Apesar da redução da Selic e volatilidade eleitoral, especialistas recomendam diversificação entre renda fixa e ações

Renda fixa permanece chave em 2026, enquanto Bolsa ganha espaço com cortes na Selic e cenário eleitoral volátil.
A renda fixa domina a preferência dos investidores em 2026
O cenário econômico de 2026 apresenta uma combinação de juros menores, inflação controlada e incertezas políticas que moldam o comportamento dos investidores brasileiros. A renda fixa domina as carteiras, mantendo-se como o pilar central dos investimentos, mesmo diante da perspectiva de cortes na taxa Selic, atualmente em 15% ao ano. Especialistas destacam que títulos pós-fixados, que acompanham a variação da Selic ou do CDI, permanecem atraentes, especialmente para perfis conservadores, já que garantem um rendimento acumulado até o vencimento, mesmo com a iminente redução dos juros.
Impacto da redução da Selic nos títulos prefixados e indexados à inflação
Embora a Selic deva iniciar um ciclo de cortes ainda no primeiro trimestre, com projeção para fechar o ano em torno de 12%, isso não necessariamente reduz o apelo da renda fixa. Títulos prefixados, ofertando taxas ao redor de 13% ao ano, seguem indicados para investidores com perfil que tolera a marcação a mercado, ou seja, a oscilação no valor dos papéis antes do vencimento. Já os títulos indexados à inflação, como IPCA+, ganham destaque pela proteção contra a alta de preços, com preferência por vencimentos intermediários, por volta de seis anos, em razão da pressão fiscal esperada. Essa diversificação dentro da renda fixa é vista como uma estratégia para equilibrar ganho real e segurança.
Bolsa de Valores cresce frente à retomada econômica e corte dos juros
Paralelamente à renda fixa, a Bolsa de Valores vem conquistando maior espaço nas carteiras de investimentos.
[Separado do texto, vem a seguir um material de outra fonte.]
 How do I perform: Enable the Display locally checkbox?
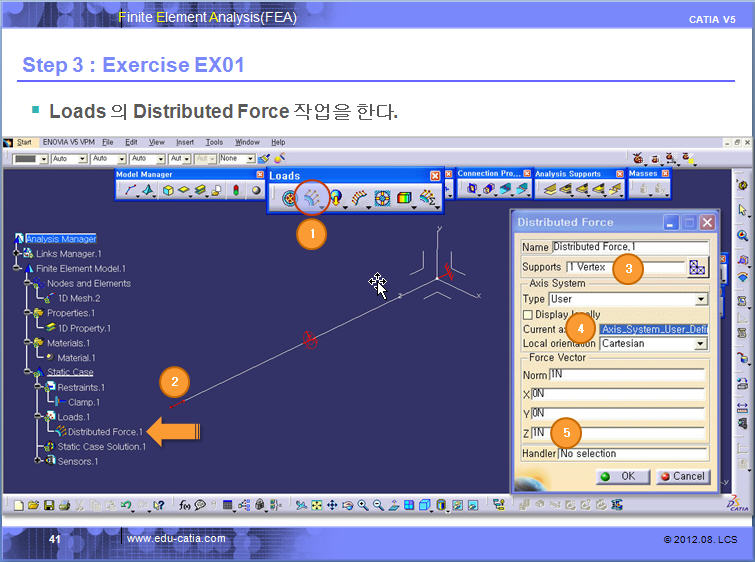pyautogui.click(x=528, y=314)
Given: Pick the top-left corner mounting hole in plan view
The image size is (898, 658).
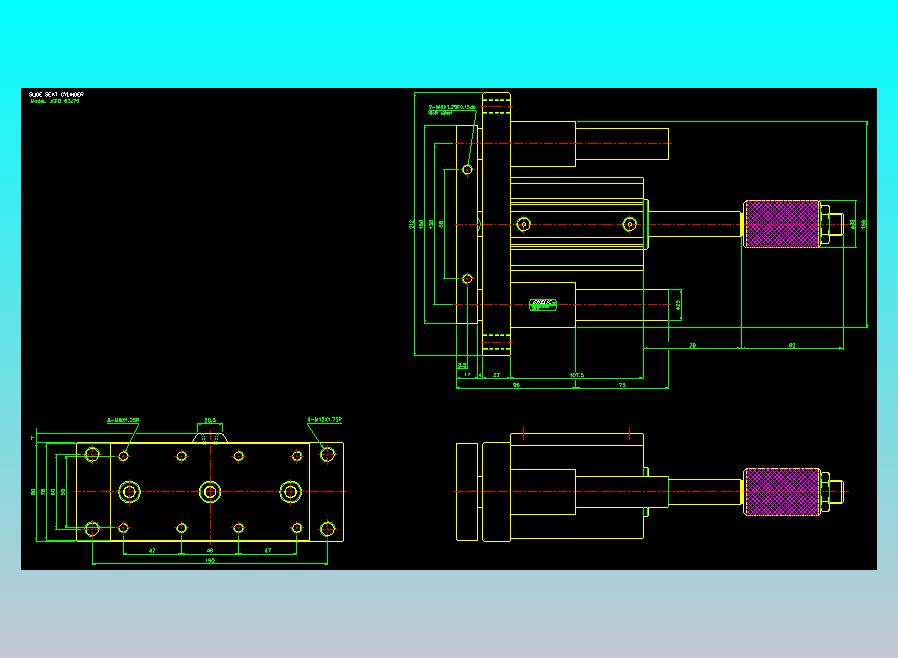Looking at the screenshot, I should 92,455.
O Ibovespa registrou alta superior a 30% em 2025, impulsionada por investimentos estrangeiros que buscam diversificação fora dos Estados Unidos. A expectativa é que essa tendência continue em 2026, especialmente após o início do ciclo de cortes na Selic, que tende a favorecer ações ligadas à economia doméstica. Setores como infraestrutura, energia e consumo interno devem se destacar. A volatilidade causada pela corrida presidencial traz desafios, mas não elimina as oportunidades de ganhos na renda variável.
Efeitos da volatilidade política e estratégias para mitigação de riscos
O ano eleitoral em 2026 adiciona um componente de incerteza, com possíveis ruídos políticos que influenciam o mercado financeiro. Eventos recentes já demonstraram como anúncios políticos podem impactar o câmbio e a Bolsa. Ainda assim, a recomendação é para que os investidores mantenham a calma, evitem decisões precipitadas e apostem na diversificação para mitigar riscos. A renda fixa serve como âncora defensiva, enquanto a renda variável oferece potencial de valorização, formando uma carteira equilibrada.
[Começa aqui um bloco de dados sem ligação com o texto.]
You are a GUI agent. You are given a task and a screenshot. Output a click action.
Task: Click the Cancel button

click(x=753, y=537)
Diversificação internacional como proteção cambial
Diante da volatilidade do dólar e do cenário externo incerto, a exposição internacional através de fundos e ETFs globais aparece como ferramenta importante para diversificação e proteção cambial. A tendência global de desvalorização do dólar deve influenciar a cotação da moeda no Brasil, que deve permanecer estável ou cair ao longo do ano. Contudo, a conjuntura internacional poderá alterar esse panorama, o que reforça a necessidade de estratégias flexíveis e diversificadas.
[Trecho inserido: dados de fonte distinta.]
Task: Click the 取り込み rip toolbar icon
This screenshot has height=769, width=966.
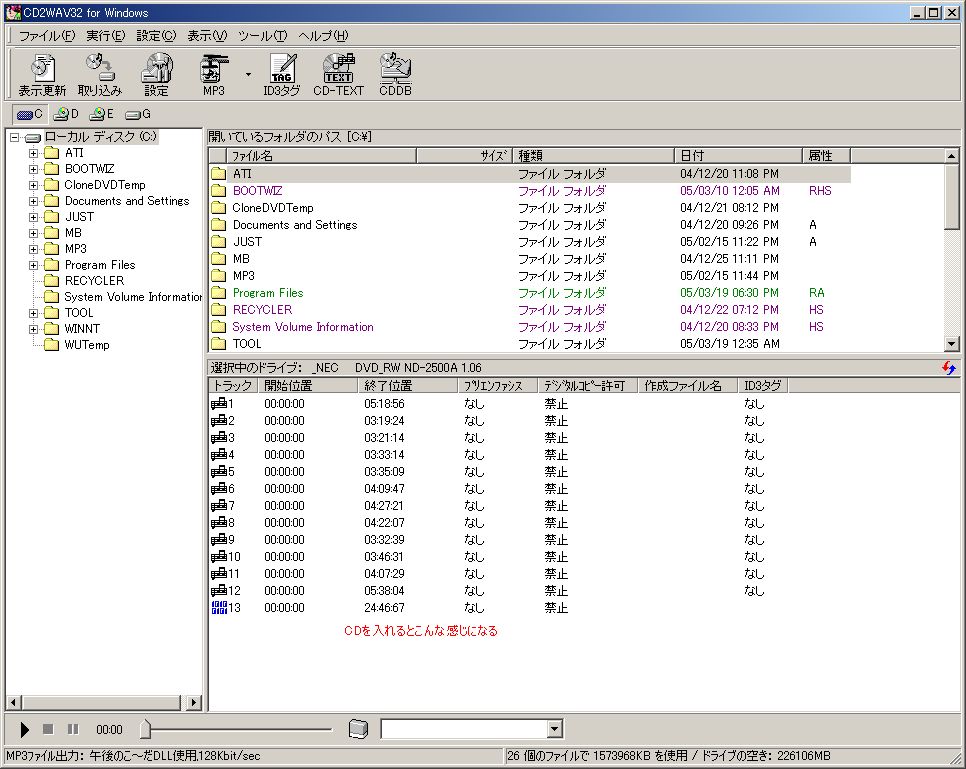Action: pos(100,74)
Recomendações finais para montar uma carteira equilibrada em 2026
Especialistas sugerem uma composição para 2026 que privilegia entre 75% e 80% em renda fixa, equilibrando pós-fixados, prefixados e títulos atrelados à inflação. A renda variável deve compor cerca de 15% a 18%, focando em setores com potencial de crescimento no contexto de juros menores e expansão econômica. Finalmente, investimentos dolarizados devem representar de 10% a 12%, contribuindo para a diversificação global e proteção cambial. Essa alocação visa unir segurança, rentabilidade e flexibilidade para enfrentar o cenário econômico e político esperado.